Best practice: Include verifications frequently—ideally every 10–15 steps—so failures are caught early. Quicker failures mean fewer wasted resources and faster debugging.

Best Practices for Using Verifications

  • Always add a verification after a page load—even if the URL doesn’t change.
  • Always use operators to handle variations when verifying dynamic elements on a page.
  • Verify when the state of a page changes after a user action.
  • End every test case with a verification step.
  • Use elements that are static and unique.
  • Verify elements generated after an action, not those already present.
  • Keep verifications granular—verify one element at a time rather than an entire container. This improves ML self-healing and makes diagnosis easier.
  • Avoid flaky elements (e.g., animations, ads, transient messages) that may cause false negatives.
  • Combine positive and negative verifications (e.g., confirm success messages appear, and error messages don’t).
  • Use conditional verifications when dealing with optional or dynamic content (e.g., different user roles, feature flags).
  • In Page Objects, add pre-state verification at the start and post-state verification at the end to ensure reliable, consistent flows.
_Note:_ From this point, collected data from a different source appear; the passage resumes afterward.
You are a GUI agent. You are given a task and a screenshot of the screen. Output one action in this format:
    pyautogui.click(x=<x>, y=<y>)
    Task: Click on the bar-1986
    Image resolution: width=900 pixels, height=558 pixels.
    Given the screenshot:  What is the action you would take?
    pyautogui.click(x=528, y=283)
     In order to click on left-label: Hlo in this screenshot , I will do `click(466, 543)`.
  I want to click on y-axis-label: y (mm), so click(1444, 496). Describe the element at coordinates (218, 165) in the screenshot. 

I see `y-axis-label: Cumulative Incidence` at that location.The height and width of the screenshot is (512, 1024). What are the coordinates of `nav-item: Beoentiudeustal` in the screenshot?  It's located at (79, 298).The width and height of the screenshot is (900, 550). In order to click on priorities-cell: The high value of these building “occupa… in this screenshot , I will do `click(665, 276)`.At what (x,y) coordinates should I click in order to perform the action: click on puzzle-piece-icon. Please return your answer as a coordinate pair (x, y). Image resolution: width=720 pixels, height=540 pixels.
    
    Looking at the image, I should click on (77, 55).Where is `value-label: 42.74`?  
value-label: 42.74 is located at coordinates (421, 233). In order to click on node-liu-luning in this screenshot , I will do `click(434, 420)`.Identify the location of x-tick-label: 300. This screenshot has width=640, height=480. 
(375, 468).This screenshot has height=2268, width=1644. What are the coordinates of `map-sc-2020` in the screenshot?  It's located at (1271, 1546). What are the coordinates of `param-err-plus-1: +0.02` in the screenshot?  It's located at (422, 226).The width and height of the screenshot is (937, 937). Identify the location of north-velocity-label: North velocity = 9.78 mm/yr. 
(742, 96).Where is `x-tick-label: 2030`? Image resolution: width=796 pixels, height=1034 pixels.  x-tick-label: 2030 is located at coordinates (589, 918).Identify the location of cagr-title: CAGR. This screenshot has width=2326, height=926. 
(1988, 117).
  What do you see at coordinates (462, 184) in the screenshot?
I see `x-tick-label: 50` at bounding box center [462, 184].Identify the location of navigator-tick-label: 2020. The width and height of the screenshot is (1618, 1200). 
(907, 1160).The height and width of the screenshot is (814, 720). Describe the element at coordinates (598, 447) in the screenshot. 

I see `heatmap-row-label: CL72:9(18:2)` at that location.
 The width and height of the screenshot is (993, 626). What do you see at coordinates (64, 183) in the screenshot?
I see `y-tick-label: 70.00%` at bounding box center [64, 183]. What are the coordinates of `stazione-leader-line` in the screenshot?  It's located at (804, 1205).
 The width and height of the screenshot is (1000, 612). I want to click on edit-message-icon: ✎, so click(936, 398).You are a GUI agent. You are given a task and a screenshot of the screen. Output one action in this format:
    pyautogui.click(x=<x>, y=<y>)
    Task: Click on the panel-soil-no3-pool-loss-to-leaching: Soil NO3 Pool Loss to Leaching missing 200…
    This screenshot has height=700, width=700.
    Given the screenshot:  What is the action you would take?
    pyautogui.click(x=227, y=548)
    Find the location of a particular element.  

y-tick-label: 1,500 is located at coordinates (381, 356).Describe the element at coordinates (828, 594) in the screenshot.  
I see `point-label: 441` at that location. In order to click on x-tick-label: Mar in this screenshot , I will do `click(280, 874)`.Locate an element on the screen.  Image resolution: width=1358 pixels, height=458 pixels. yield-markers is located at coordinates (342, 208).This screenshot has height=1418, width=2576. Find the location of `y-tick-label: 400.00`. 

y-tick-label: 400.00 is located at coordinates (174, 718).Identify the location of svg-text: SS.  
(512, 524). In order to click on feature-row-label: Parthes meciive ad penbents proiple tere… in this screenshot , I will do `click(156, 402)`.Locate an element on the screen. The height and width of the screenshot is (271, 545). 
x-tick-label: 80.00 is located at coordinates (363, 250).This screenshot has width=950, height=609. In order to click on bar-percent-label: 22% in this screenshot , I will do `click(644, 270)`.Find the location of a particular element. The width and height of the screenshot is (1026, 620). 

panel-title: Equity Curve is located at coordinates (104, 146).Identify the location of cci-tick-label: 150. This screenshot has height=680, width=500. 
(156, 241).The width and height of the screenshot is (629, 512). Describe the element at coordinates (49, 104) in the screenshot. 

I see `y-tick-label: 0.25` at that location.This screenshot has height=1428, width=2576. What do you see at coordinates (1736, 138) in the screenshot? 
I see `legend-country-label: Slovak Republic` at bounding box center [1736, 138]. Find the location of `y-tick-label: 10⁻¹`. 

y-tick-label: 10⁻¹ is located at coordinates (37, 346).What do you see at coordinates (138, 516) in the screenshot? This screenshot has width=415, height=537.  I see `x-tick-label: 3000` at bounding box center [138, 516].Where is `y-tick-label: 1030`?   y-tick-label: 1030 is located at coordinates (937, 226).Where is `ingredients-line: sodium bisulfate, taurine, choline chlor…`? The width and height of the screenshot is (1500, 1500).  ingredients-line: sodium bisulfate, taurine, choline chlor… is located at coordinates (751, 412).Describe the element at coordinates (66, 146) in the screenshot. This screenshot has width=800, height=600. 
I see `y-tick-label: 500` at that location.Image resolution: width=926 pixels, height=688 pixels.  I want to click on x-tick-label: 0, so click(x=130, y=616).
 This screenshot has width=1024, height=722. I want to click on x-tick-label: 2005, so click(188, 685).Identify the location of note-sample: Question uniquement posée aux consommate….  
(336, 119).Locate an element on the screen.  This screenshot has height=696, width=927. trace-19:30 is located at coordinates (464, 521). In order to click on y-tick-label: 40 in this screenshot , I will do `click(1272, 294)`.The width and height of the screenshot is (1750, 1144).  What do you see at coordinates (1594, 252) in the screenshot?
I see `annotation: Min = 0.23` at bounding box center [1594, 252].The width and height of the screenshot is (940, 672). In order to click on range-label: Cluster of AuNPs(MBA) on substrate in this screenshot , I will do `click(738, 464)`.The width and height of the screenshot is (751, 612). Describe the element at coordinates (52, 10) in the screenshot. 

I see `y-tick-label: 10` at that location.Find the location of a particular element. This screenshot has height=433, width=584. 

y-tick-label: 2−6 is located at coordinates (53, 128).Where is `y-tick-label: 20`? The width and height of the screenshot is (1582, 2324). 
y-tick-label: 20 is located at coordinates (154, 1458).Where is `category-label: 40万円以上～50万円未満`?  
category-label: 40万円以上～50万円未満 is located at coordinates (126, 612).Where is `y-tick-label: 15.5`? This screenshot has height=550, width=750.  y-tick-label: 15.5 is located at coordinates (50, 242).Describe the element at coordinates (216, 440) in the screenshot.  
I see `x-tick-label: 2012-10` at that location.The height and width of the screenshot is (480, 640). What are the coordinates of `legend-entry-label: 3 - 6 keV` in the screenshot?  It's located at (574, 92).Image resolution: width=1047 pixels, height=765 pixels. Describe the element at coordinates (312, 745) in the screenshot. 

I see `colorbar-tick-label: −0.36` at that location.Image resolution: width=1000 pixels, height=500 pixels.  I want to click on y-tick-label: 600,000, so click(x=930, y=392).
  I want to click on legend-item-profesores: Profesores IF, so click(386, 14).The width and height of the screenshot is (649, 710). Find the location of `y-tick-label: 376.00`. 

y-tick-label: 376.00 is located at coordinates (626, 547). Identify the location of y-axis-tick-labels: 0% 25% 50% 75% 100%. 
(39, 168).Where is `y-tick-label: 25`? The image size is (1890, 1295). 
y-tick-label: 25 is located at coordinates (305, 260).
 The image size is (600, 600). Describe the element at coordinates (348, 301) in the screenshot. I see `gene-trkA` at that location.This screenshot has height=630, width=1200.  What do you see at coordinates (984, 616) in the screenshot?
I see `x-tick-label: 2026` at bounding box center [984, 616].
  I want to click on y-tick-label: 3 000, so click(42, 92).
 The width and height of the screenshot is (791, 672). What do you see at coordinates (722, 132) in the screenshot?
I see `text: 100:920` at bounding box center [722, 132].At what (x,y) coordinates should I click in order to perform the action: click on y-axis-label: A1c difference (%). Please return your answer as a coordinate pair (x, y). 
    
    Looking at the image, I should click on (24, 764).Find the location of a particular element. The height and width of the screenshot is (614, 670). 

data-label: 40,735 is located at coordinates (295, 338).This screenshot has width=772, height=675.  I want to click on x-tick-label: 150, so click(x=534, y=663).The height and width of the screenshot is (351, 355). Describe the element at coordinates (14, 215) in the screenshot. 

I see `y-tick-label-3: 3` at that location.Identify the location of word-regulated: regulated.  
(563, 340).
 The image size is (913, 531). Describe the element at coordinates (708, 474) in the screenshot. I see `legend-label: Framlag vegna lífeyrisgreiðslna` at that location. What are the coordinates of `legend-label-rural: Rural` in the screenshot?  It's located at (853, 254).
Advanced Verifications in Architect

Functionize Architect gives you advanced tools for verification:

  • Custom Image Comparisons – Compare a page against a previous run or test step with configurable precision, even accounting for CSS changes.
  • Two-Factor Authentication Support –  Architect can handle flows involving SMS or other external verification steps.
  • Database Explorer –  Validate backend changes directly from within your tests.
  • Variable Storage –  Store values from one test and reuse them in another for more complex flows.
  • Attribute Editor & Custom JS –  Gain fine-grained control for specialized verifications.

Conclusion

Verifications are the backbone of ML-driven test automation. They:

  • Provide feedback to the Functionize engine.
  • Ensure your tests fail fast and accurately.
  • Make your automation more resilient as your application evolves.

Think of verifications as a conversation with your AI teammate. The clearer you are, the better Functionize learns—and the stronger your test suite becomes.